Choose a compressor that can produce a CFM (cubic feet per minute) that meets or exceeds your spray gun’s requirements. Spraying paint with your gun requires a large volume of air being injected into the paint to atomize or break it up. The CFM rating tells you how much air volume your compressor provides.
A conventional spray gun (HV) uses 10 to 15 CFM, while an HVLP spray gun (high volume) may need up to 20 CFM of air to adequately break up the paint so you can achieve a quality finish.
Note: Don’t confuse CFM with PSI (pounds per square inch). PSI is only a measurement of the pressure that an air compressor provides. It’s the CFM measurement that is critical for proper paint gun performance.

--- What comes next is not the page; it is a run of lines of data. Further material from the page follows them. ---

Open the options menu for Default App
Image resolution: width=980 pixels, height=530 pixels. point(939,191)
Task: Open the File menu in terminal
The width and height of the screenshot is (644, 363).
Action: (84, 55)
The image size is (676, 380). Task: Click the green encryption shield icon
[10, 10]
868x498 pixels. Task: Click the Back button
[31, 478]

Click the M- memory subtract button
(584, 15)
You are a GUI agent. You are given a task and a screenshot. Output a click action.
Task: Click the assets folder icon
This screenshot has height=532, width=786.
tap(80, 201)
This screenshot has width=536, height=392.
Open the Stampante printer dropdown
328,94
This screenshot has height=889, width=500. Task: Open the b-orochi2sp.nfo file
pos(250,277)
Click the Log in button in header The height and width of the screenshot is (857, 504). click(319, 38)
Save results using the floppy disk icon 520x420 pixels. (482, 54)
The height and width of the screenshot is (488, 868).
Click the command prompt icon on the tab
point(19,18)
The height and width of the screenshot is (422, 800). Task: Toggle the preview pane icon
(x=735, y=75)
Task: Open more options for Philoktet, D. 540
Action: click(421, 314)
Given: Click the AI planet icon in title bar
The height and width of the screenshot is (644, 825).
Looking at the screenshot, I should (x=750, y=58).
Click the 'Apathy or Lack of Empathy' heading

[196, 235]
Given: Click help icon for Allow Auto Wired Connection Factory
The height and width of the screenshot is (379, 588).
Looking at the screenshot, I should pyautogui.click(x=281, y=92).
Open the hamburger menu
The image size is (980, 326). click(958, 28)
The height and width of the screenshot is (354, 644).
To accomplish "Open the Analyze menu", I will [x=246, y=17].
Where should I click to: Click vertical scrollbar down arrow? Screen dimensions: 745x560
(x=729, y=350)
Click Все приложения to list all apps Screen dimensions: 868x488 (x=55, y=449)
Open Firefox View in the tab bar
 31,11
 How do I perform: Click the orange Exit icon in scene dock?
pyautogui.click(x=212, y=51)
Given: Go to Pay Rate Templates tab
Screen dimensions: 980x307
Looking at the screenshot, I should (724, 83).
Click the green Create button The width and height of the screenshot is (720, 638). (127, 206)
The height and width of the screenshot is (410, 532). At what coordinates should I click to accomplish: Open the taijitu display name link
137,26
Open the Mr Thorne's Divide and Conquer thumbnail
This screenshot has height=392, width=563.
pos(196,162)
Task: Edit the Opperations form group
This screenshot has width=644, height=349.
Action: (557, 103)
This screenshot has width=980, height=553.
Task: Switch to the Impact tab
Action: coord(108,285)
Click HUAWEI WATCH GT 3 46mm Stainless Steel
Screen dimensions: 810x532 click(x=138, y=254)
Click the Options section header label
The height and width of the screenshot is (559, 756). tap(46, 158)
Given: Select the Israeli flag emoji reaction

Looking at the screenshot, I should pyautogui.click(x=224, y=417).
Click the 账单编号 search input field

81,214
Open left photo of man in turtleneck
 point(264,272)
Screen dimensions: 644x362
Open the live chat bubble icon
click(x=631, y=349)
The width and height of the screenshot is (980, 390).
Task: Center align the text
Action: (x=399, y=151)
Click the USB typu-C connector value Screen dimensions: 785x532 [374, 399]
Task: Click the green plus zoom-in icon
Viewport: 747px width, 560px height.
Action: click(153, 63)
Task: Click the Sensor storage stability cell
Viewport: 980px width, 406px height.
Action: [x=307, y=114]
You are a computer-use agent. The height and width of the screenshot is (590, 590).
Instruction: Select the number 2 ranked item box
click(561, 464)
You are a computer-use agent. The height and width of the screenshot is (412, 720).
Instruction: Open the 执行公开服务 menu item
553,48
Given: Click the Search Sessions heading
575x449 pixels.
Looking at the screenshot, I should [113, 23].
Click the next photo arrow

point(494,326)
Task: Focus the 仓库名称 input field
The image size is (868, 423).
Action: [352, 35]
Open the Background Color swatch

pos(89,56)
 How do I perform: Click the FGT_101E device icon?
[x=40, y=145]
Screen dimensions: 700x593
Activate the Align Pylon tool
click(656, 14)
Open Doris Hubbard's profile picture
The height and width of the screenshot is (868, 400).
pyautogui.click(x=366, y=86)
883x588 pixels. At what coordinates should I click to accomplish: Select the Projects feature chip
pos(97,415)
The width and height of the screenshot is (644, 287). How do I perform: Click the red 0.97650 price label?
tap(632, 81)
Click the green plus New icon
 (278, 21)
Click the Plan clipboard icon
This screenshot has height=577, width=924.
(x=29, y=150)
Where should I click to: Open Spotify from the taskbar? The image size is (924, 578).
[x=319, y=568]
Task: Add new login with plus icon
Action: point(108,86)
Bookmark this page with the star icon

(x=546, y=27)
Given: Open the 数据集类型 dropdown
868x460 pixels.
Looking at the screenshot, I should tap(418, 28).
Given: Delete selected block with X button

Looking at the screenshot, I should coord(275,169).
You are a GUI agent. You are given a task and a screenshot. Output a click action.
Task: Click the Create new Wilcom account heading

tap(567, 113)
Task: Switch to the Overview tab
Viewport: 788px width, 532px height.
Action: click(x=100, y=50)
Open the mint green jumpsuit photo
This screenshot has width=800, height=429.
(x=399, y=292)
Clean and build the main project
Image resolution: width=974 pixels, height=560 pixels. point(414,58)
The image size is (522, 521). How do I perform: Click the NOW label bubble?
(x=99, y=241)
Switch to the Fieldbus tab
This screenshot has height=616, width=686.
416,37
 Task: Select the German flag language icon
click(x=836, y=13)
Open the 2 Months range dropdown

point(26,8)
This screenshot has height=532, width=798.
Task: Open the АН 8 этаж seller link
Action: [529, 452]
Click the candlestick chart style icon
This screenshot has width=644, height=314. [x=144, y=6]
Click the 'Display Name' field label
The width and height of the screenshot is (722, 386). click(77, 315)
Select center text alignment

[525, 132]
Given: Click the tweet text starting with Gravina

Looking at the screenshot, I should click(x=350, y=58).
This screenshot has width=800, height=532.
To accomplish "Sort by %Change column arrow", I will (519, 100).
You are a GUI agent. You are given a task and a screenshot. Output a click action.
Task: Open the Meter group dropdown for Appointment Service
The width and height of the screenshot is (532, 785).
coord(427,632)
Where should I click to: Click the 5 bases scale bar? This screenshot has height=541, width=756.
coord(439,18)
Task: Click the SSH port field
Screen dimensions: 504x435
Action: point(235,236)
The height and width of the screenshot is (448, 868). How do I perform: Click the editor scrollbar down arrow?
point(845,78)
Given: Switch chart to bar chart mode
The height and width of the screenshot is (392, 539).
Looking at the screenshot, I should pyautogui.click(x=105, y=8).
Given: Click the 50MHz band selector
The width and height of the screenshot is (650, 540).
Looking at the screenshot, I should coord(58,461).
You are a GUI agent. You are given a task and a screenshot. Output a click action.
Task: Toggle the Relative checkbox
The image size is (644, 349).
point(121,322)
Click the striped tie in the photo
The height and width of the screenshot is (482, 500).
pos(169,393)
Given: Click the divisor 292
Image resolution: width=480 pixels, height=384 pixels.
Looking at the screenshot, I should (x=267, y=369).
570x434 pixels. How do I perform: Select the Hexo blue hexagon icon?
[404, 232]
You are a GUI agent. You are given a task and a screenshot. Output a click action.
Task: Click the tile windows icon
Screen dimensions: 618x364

The best type of compressor for a paint shop is a two-stage compressor, which provides four CFM of air per horsepower of the compressor. Single-stage compressors (commonly found at most hardware stores) provide only one CFM per horsepower. Since an HVLP spray gun may require 20 CFM, choose a two-stage compressor with at least five HP to adequately supply air to your spray gun.
Two-stage compressors are available in rotary screw and reciprocating designs.
Compressed air will contain some oil and moisture. Either could cause fish eyes or moisture pockets in your paint finish. This can be prevented by adding a two- or three-stage air dryer connected to a pipe that runs through a filter in your shop. IF you don’t have an air dryer, you can remove fish eyes in your clear coat by adding GLMA-7054 Fish Eye Eliminator to your clear coat.
Another option is to add a refrigerant dryer to your air compressor, which rapidly cools, then re-warms the air as it leaves the compressor.
Using the correct compressor will supply the right air volume to your spray gun to produce a beautiful car paint finish.